A guided tour to someone else's network

SQL Injection

Most web applications need to store data locally on the server, and rather than dealing with local files or SQLite, applications commonly use a back-end database such as MySQL or PostgreSQL. Unfortunately, many applications do not safely sanitize data before passing it to an SQL query, and many do not construct queries safely. Some common attacks include:

name' or '1'='1
productid' and '1'='2

The first attack is commonly used against authentication fields (e.g., username or password); if not properly sanitized the query will look for name or '1' = '1'; because 1=1 evaluates to TRUE in SQL, this would potentially let the attacker authenticate even without a valid password or user name. The second attack will help the intruder find out if a query is vulnerable to SQL injection; it will look for productid, but because 1 does not equal 2 (and thus the statement evaluates as FALSE), the and statement will force the SQL query to be false, which will most likely result in an error. In the case of a product page that should display the results for productid, it won't because the SQL query is invalid or causes an error.

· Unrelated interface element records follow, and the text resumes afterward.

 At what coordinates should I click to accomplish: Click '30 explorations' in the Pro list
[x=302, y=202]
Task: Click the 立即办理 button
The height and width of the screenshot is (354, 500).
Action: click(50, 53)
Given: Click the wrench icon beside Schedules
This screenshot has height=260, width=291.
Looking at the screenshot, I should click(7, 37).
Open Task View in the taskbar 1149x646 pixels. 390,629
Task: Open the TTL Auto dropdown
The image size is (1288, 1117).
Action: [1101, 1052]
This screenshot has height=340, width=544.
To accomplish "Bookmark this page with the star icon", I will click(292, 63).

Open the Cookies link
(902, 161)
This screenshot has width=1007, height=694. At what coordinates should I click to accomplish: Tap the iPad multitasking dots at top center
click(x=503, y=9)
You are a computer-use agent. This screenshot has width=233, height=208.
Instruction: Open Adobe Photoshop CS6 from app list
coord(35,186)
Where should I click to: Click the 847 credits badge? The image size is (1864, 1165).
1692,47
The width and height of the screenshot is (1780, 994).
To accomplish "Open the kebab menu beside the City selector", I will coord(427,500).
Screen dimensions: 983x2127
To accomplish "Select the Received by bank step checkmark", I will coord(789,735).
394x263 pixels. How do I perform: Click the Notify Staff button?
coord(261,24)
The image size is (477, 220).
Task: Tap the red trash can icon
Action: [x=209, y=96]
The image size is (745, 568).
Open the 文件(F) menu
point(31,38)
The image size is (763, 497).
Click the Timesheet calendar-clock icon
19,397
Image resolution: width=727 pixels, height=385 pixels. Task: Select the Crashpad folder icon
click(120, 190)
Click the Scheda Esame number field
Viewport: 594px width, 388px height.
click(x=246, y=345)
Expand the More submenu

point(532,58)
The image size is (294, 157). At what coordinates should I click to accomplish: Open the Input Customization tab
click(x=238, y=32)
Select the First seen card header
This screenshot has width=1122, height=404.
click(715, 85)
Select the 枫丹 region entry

Attackers love SQL injection because they can bypass authentication altogether, and depending on the database and configuration in question, it can also let them attack the local database server directly. Additionally, if the web application gets content from the database (such as product descriptions), an attacker can modify the product description to include PHP code (or whatever language the web application is built in), which is then executed the next time that page is requested, allowing an attacker to execute code on the server. For a really complete list of tips and tricks, check out the "SQL Injection Cheat Sheet" [14]. For a great SQL injection tool, check out SQLMap (now available as an official Debian package!) [15].

Cross-Site Scripting (XSS)

Cross-site scripting is a perfect example of why one should never mix data and code in a single object. HTML was once just a simple mark-up language that didn't involve any content executed on the client side. Of course, this made for a really boring web, and it wasn't too long before we got JavaScript from Sun and a variety of options from Microsoft (ActiveScript, ActiveX, etc.). Now the problem is that the web browser has no way to know what JavaScript should and shouldn't be present in a web page (and whether or not the JavaScript is "bad"), so an attacker who can insert content can just as easily insert JavaScript, which (usually) is executed on the client side, unless the client user is paranoid and has disabled JavaScript or installed the NoScript extension.

The real beauty of XSS attacks is that they are extremely common. You can put hostile content and code into the website the user is using, allowing you to steal cookies (which usually contain authentication credentials), keystrokes, form data, and so on – all of which can ultimately lead to administrative access on the application and more detailed attacks. Also, when XSS is combined with targeted email attacks and personal information gleaned from the web, the chances of successfully tricking a user into clicking on a bad link go up. But what happens when the website has a good web application firewall (or perhaps mod_security), which blocks XSS attacks? In that case, you go with encoding (UTF-8), embedding white space (which the browser will generally ignore), and adding strange characters into the script tag (such as "/"), to name a few methods.

Cross-Site Request Forgery (CSRF)

I covered cross-site request forgery in my monthly column in December 2008 [16]. To recap briefly: If a web application doesn't ensure that commands sent to it are valid, an attacker can potentially trick a victim's web browser into making a request that contains commands that the web application will execute (such as adding a new user or changing the permissions on an existing user). The bad news is that many applications still do not provide effective CSRF protection, the simplest reason being that there really aren't any widely accepted libraries to deal with this problem; the fact that people are forced to keep reinventing the wheel has led to many broken implementations.